Clare Valley has cooler nights than regions such as Barossa, and this contributes to a level of acidity that gives wines freshness as well as power. The Armagh vineyard is a mere 3.3ha of sandy clay over alluvial pebbles and clay. Rainfall is modest, with an annual average of 600mm.
After harvesting, the grapes are crushed and vinified using pumpovers and délestage (rack and return) for a period of 7-10 days. Fermentation takes place at no more than 23°C, with the grapes submerged under boards. In many vintages all the press wine is added to the blend, as the grapes are picked at high ripeness levels that deliver supple tannins and no green flavours. The oak regime has varied over the years; the 1999 spent 15 months in 50% new French oak and 50% new American oak. This vintage was sealed with natural cork, as screwcap closures were only introduced for The Armagh in 2010.

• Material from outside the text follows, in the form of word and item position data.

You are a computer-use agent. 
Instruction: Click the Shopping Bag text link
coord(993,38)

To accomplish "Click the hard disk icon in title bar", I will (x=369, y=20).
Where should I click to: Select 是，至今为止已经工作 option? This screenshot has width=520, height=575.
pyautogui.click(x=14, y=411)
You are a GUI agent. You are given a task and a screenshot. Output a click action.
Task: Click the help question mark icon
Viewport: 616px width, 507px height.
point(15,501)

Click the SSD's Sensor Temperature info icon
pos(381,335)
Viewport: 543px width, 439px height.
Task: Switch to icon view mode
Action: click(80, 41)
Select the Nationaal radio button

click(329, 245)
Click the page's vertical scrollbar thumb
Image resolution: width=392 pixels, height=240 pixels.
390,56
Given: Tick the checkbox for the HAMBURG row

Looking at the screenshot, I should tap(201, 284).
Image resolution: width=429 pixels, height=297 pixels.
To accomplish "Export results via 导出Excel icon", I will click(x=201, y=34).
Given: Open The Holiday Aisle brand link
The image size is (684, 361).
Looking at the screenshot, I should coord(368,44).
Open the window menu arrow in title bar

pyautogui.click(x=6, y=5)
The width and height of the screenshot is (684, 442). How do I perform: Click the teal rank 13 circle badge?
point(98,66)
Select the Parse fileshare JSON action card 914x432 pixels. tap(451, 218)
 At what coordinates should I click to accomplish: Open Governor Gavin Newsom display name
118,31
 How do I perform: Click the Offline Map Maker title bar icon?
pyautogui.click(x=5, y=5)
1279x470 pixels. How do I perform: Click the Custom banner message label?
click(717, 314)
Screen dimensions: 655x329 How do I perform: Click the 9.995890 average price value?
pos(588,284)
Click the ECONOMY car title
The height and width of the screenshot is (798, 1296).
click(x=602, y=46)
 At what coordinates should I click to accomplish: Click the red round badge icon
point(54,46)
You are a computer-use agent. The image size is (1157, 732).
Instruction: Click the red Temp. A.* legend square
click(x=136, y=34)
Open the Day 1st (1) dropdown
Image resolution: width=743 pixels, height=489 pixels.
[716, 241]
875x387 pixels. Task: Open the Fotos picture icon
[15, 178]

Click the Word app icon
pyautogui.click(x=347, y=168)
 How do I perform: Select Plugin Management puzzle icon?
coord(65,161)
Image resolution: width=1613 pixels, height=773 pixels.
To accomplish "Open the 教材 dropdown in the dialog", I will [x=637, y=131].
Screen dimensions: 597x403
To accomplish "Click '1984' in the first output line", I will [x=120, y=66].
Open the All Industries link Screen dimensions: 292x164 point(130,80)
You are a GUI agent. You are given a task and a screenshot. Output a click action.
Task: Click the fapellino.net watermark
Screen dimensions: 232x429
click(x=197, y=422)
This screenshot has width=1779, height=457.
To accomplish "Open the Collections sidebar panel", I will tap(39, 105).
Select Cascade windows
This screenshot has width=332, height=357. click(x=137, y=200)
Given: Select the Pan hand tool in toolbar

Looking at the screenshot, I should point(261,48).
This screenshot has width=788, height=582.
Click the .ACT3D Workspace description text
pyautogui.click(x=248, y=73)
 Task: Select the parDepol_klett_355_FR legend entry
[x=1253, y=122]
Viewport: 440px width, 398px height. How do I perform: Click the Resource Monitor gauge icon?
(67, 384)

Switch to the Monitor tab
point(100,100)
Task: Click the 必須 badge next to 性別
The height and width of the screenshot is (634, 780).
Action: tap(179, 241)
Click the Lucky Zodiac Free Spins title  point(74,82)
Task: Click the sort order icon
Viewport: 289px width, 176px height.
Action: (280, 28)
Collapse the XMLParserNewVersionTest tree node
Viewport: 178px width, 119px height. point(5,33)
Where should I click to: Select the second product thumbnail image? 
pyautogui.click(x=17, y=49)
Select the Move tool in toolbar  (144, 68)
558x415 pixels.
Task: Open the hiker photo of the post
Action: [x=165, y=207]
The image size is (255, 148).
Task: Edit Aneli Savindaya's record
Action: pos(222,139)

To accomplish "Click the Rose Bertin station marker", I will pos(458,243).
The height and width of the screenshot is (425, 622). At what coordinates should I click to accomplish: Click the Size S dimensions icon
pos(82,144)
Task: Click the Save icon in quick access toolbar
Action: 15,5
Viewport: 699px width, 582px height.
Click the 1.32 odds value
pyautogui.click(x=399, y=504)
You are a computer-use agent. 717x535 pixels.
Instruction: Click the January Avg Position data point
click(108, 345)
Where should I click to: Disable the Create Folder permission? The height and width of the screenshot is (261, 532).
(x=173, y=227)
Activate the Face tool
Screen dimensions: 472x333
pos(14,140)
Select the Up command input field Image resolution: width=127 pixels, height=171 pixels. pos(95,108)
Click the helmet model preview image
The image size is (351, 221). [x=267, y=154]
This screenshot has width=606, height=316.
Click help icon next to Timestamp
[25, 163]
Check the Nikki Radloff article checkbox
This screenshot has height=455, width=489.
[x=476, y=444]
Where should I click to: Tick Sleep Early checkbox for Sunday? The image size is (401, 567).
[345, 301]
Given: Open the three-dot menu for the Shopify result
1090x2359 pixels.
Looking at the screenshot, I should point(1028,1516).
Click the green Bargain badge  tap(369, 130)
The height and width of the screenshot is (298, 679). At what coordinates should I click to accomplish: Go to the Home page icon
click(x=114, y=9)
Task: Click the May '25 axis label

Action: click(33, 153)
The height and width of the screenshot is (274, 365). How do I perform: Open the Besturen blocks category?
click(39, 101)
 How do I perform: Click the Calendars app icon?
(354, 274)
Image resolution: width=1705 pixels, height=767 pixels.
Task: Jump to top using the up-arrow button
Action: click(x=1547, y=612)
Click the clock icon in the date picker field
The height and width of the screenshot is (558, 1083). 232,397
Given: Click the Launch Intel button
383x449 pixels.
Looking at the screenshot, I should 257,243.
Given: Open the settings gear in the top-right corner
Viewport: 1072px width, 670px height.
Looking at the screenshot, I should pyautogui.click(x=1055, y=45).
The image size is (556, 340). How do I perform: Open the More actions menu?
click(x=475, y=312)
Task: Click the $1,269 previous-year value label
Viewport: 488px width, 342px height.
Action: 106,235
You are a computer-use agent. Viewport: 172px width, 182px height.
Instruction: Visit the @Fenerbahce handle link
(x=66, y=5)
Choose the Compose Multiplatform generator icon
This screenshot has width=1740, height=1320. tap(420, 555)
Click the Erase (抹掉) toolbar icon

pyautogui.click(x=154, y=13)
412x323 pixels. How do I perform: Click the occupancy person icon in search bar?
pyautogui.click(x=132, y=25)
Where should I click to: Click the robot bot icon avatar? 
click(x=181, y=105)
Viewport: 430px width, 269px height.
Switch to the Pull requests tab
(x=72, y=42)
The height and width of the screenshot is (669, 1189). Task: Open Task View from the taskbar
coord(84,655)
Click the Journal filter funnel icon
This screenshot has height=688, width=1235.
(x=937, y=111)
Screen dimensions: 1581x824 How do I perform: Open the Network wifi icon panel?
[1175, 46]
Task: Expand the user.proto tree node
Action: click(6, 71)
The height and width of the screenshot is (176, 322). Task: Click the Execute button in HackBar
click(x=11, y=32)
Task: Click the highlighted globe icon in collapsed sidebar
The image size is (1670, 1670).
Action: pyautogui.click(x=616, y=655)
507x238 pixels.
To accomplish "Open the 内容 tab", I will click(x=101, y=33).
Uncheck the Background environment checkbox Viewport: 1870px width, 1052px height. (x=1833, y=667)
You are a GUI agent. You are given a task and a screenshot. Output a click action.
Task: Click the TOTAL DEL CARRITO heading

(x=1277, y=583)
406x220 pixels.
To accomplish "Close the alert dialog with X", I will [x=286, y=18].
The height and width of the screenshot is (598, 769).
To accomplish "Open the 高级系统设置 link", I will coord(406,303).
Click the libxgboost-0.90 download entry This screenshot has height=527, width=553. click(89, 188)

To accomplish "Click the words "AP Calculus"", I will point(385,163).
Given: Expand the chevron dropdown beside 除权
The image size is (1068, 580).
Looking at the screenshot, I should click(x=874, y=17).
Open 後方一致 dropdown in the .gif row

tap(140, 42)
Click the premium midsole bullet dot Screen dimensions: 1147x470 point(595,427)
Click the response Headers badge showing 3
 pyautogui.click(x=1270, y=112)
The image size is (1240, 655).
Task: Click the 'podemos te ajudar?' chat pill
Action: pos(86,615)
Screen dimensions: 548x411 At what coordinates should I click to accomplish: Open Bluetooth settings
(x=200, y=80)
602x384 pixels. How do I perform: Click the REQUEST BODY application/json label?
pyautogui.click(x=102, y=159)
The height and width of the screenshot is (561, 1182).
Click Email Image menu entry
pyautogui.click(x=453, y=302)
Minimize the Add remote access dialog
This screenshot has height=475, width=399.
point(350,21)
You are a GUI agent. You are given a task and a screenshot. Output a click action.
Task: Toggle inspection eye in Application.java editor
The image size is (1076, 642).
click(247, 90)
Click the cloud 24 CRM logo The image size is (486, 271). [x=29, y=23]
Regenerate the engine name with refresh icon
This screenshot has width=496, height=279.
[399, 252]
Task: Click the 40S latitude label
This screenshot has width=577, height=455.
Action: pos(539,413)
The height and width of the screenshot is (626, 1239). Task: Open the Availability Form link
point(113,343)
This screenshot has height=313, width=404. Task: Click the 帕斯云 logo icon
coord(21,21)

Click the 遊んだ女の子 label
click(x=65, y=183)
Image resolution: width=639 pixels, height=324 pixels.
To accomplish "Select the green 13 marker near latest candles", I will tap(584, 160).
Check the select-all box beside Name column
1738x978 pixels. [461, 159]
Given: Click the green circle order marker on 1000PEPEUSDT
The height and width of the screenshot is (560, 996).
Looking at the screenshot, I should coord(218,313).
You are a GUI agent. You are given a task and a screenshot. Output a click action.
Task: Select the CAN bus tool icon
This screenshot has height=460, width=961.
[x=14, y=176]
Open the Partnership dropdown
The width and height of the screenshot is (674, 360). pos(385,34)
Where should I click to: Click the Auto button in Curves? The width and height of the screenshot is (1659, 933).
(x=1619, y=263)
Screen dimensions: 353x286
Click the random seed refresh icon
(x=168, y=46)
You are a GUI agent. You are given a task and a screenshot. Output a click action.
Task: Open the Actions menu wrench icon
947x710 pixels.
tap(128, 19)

Jeremy Oliver was impressed: ‘Ultra-concentrated spicy aromas of cassis, plum, raspberry and redcurrant, with musky, spirity, gamey undertones of animal hide and asphalt. Powerful and velvety; a particularly vibrant expression… Seductively smooth and seamless, dripping with flavours of ripe crushed raspberry, blackberry and tarry red plum, and handsomely coated in spicy oak tones of vanilla and chocolate.’
In 2015, Huon Hooke noted: ‘The bouquet is restrained and quietly complex, while the palate is rich and concentrated, intense and penetrating, with layers of black fruit and espresso coffee, chocolate and toffee flavours all nicely integrated. A big, solid, powerful wine that serves up all the things that we expect in a top Armagh.’
Tasting at the winery in the same year, Andrew Graham was less enthusiastic: ‘Oak kicks off the nose and palate. I think this is still very backward – in time it might follow the path of the 1995, but for the moment it’s just big, oaky and awkwardly bulky.’